● **Task description**
Copy out the following article on rising Treasury yields and falling gold prices after the jobs report in full, word for word.

● **Passage for review**
==*==
By Amrith Ramkumar and Julia-Ambra Verlaine

U.S. government bond yields surged and gold prices tumbled after Friday's better-than-expected jobs report, the latest sign that investors are wagering on brighter days ahead for the world economy.

The heavy selling of gold and Treasurys -- which fall in price as yields rise -- marks a major reversal in financial markets. For months, investors had favored these haven investments as the coronavirus devastated the world economy and unemployment soared. Gold and Treasurys held gains even as stocks surged, a signal that many remained skeptical about the equity rally.

Analysts say that trend is shifting, with investors selling their safer assets and moving more money into stocks. As major indexes surged Friday, the yield on the benchmark 10-year U.S. Treasury note rose to 0.903%, according to Tradeweb, up from 0.818% a day earlier. The 10-year yield, which helps set borrowing costs on everything from auto loans to mortgage rates, has risen to its highest level since late March.

Front-month gold futures, meanwhile, slid 2.5% to $1,676.20 a troy ounce, recording their biggest weekly decline since mid-March and falling further below their 7 1/2 year high from earlier in the year.

"I'm seeing a big move toward risk," said George Gero, managing director at RBC Wealth Management. Global investors "don't want to be left behind in the rally," lifting stocks and hurting havens, he added.

Friday's swings came after May hiring data showed U.S. employers unexpectedly added jobs last month, a sign that the labor market is recovering from its shutdown earlier in the year caused by coronavirus lockdowns.

Unemployment soared in March and April, but many investors are now anticipating a swift economic recovery. They expect historic stimulus measures by the world's central banks and governments to aid the rebound in growth. The European Central Bank said Thursday it would scale up its bond-buying programs until June 2021, and investors expect the Federal Reserve to keep interest rates near zero. The Fed's next meeting is slated for next week.
==*==
● **Data excerpts**
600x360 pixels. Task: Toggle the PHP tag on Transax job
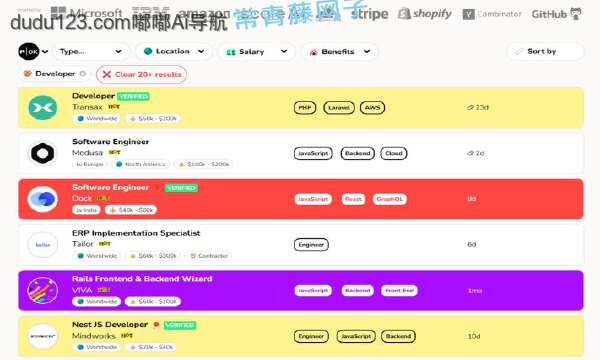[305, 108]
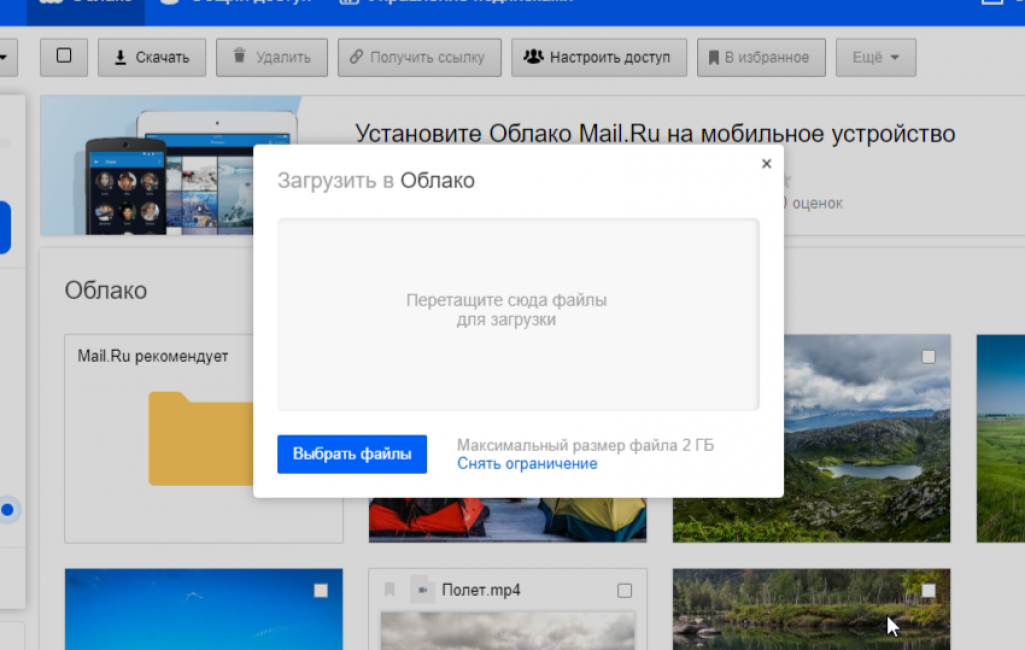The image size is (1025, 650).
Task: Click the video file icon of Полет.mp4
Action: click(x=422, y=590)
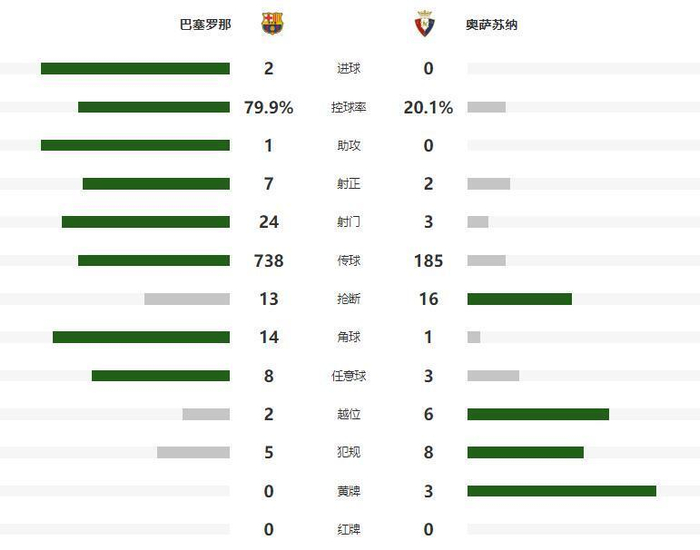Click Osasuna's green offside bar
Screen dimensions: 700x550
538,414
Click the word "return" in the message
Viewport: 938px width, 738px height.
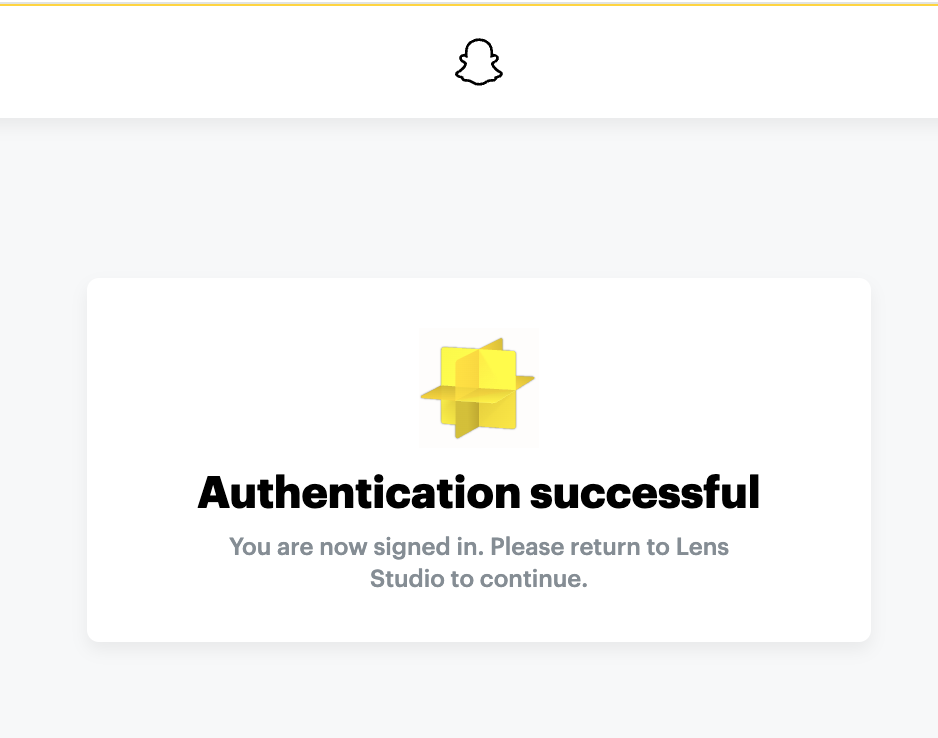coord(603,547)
==*==
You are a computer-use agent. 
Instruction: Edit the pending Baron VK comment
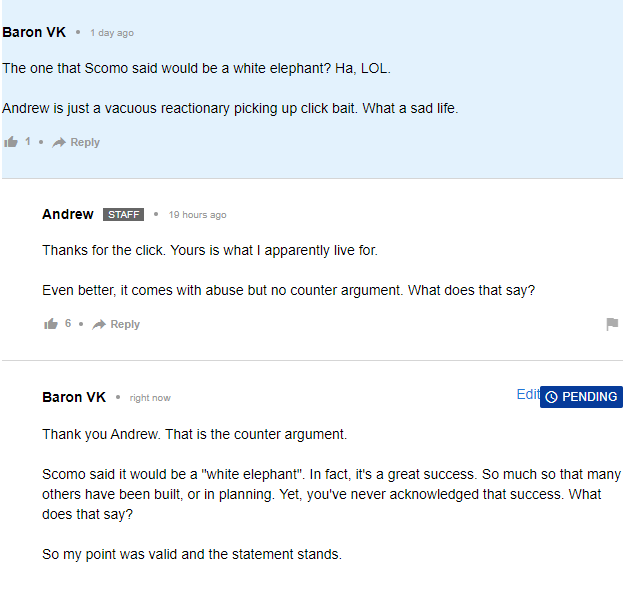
==*==
● **Result**
By Amrith Ramkumar and Julia-Ambra Verlaine

U.S. government bond yields surged and gold prices tumbled after Friday's better-than-expected jobs report, the latest sign that investors are wagering on brighter days ahead for the world economy.

The heavy selling of gold and Treasurys -- which fall in price as yields rise -- marks a major reversal in financial markets. For months, investors had favored these haven investments as the coronavirus devastated the world economy and unemployment soared. Gold and Treasurys held gains even as stocks surged, a signal that many remained skeptical about the equity rally.

Analysts say that trend is shifting, with investors selling their safer assets and moving more money into stocks. As major indexes surged Friday, the yield on the benchmark 10-year U.S. Treasury note rose to 0.903%, according to Tradeweb, up from 0.818% a day earlier. The 10-year yield, which helps set borrowing costs on everything from auto loans to mortgage rates, has risen to its highest level since late March.

Front-month gold futures, meanwhile, slid 2.5% to $1,676.20 a troy ounce, recording their biggest weekly decline since mid-March and falling further below their 7 1/2 year high from earlier in the year.

"I'm seeing a big move toward risk," said George Gero, managing director at RBC Wealth Management. Global investors "don't want to be left behind in the rally," lifting stocks and hurting havens, he added.

Friday's swings came after May hiring data showed U.S. employers unexpectedly added jobs last month, a sign that the labor market is recovering from its shutdown earlier in the year caused by coronavirus lockdowns.

Unemployment soared in March and April, but many investors are now anticipating a swift economic recovery. They expect historic stimulus measures by the world's central banks and governments to aid the rebound in growth. The European Central Bank said Thursday it would scale up its bond-buying programs until June 2021, and investors expect the Federal Reserve to keep interest rates near zero. The Fed's next meeting is slated for next week.